Whats the potential?
The question of how the cells used for cell therapy may actually enhance vascular repair and neovascularization has not been answered satisfactorily. Evidence suggests that progenitor cell incorporation into the vasculature and myocardium is infrequent, if at all. However, these cells produce angiogenic factors and chemoattractants with the potential to encourage mobilization of circulating and local progenitor cells to the injured region. Their therapeutic usefulness is being investigated in clinical trials using bone marrow cells and circulating cell populations enriched in progenitor cells mobilized from bone marrow after stimulation with G-CSF that are obtained from peripheral blood by apheresis.
Patient studies are proceeding at a very rapid pace worldwide, and many companies have announced programs in CV regenerative medicine. A majority of the large number of completed randomized controlled trials, which now collectively contain >2,000 patients, have focused in acute or recent MI (>1,000 patients). Results from these latter studies are of particular interest because, when considered together, they demonstrate a signal suggesting potential clinical benefit (ie, a small increase in ejection fraction). A few trials have even reported improved short-term (from four months up to one year) clinical outcomes manifest as fewer deaths or hospitalizations for revascularization or HF. Perhaps more importantly at this stage in cell therapy development, these results also consistently document relative safety among the cell-treated patient cohorts compared with controls.

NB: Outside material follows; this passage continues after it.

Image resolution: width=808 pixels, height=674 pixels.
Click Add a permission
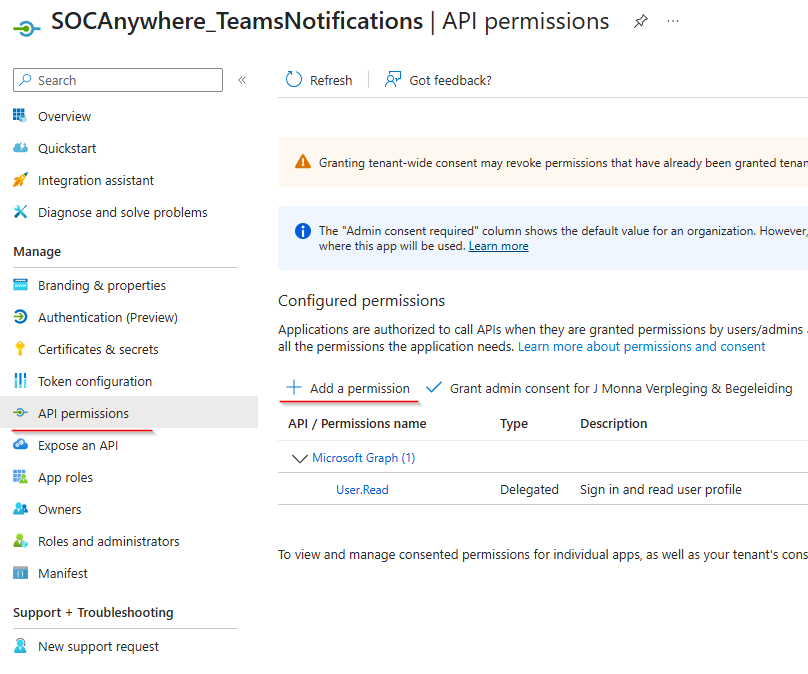click(346, 389)
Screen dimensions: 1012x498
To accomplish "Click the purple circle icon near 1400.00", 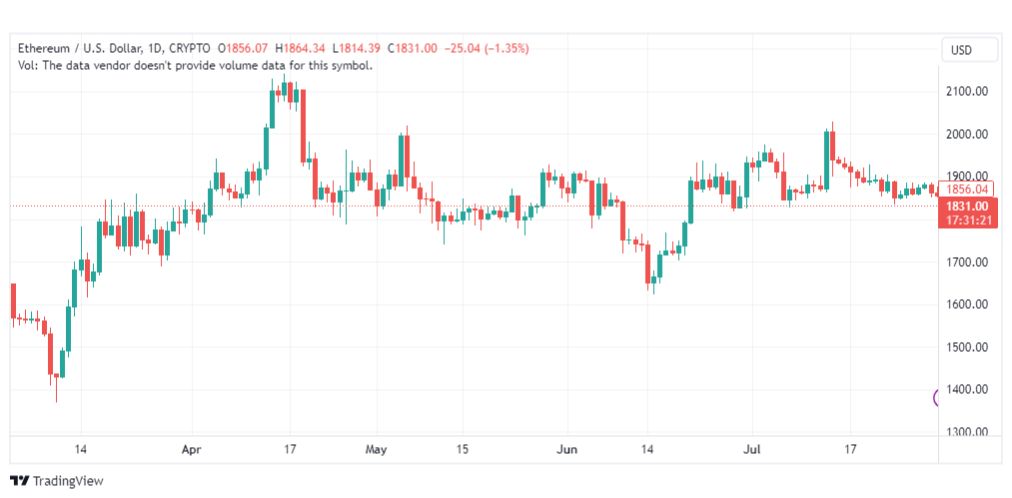I will [936, 398].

However, these early results have also generated numerous questions. Almost all studies to date have used bone marrow cells or bone marrow cells mobilized to peripheral blood given via direct intracoronary injection. Thus, these randomized controlled trials have not provided the information needed to determine the optimal cell type, dosing (ie, single or multiple and cell number and timing) or delivery method (ie, intracoronary vs. intramyocardial vs. coronary veins), response measures (ie, perfusion vs. left ventricular function, etc.) or specific target populations (ie, early after MI, late after MI, CHF, refractory angina, etc.). Techniques of harnessing the potential of progenitor cells include enhancing the resident population (increasing numbers and function) by drugs or genetic modification or exvivo cell enhancement before injection. Other novel approaches include enhancing the target tissue (ie, low dose shockwave exposure) to express SDF-1 and VEGF so that cell attraction is increased.

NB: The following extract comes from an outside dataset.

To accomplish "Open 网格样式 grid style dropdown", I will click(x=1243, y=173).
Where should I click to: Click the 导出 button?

Despite their obvious potential in clinical practice, a very large number of important questions remain unanswered at both the basic science and clinical science level. It has been only about 10 years since the seminal report of circulating CV progenitor cells and already the stem cell has gained a unique position at the frontier of CV medicine. My prediction is that this interest will continue to grow for the foreseeable future.
Carl J. Pepine, MD, is a Professor in the Division of Cardiovascular Medicine, University of Florida, Gainesville. He is Chief Medical Editor of Cardiology Today.